In a RCT conducted by Vranken et al. (2007) patients in the treatment group received escalating doses of pregabalin (150-600 mg daily), while those in the control group received a placebo. Subjects in the treatment group reported a significant decrease in pain (p<0.01), along with improvements in the EQ-5D VAS and utility scores (p<0.01), as well as the Bodily Pain subscale of the SF-36 (p<0.05), relative to the control group.
Lamotrigine
Finnerup et al. in 2002 studies the effects of lamotrigine on post SCI pain. Although the overall result showed no difference between placebo and lamotrigine, there was a significant reduction in pain in the incomplete spinal cord group.
Levetiracetam
Finnerup et al. (2009) conducted a randomized, double blind, crossover trial of levetiracetam in SCI individuals with pain. Participants were placed in either the levetiracetam or placebo group for 5 weeks and then crossed over after a 1 week washout period. This study found no significant difference between the levetiracetam and the placebo treatment group in improving pain intensity (p=0.46).
Valproate
In a double-blind cross-over study (n=20), Drewes et al. (1994) examined the effects of a 3 week treatment course of valoproic acid on chronic central pain in individuals who had sustained a SCI. Overall, they found no significant differences between the control and treatment groups; however, there was a trend towards improvement in the treatment group.
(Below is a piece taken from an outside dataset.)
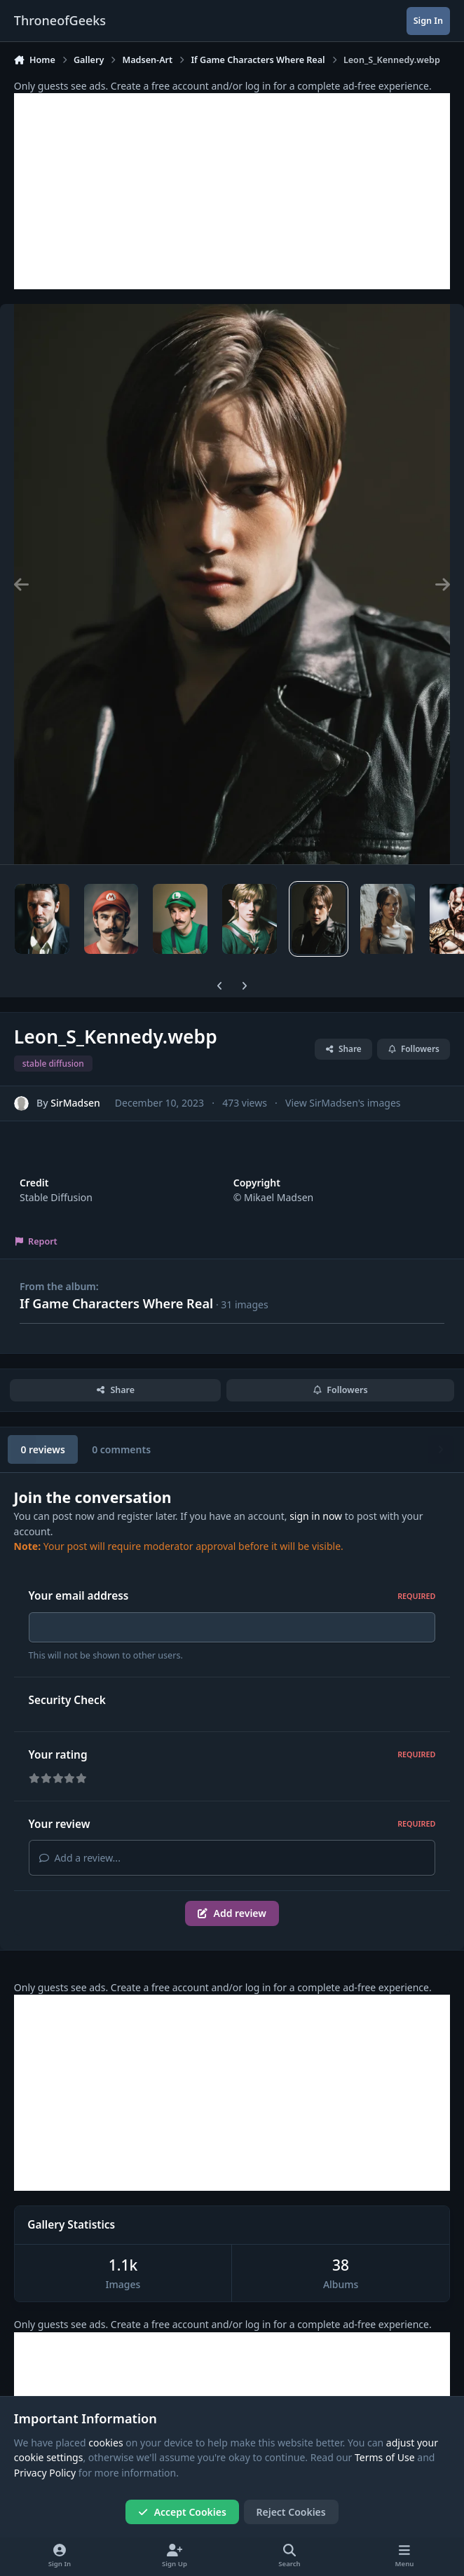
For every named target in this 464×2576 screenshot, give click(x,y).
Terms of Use (385, 2458)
Table 18 Summary of Anticonvulsant Pain Treatment Post SCI
Conclusion
- There is level 1 evidence that the Gabapentin and pregabalin improve neuropathic pain post SCI.
- There is level 4 evidence that the anticonvulsant Gabapentin is more effective when SCI pain is <6 months than >6 months.
- There is level 2 evidence that lamotrigine improves neuropathic pain in incomplete spinal cord injury
- Based on one Level 1 study, Levetiracetam is not effective in reducing neuropathic pain post SCI.
- There is Level 1 evidence that valproic acid does not significantly relieve neuropathic pain post SCI.
- Gabapentin and pregabalin improve neuropathic pain post SCI.
- Lamotrigine may improve neuropathic pain in incomplete spinal cord injury
- Levetiracetam is not effective in reducing neuropathic pain post SCI.
- Valproic acid does not reduce neuropathic pain post SCI.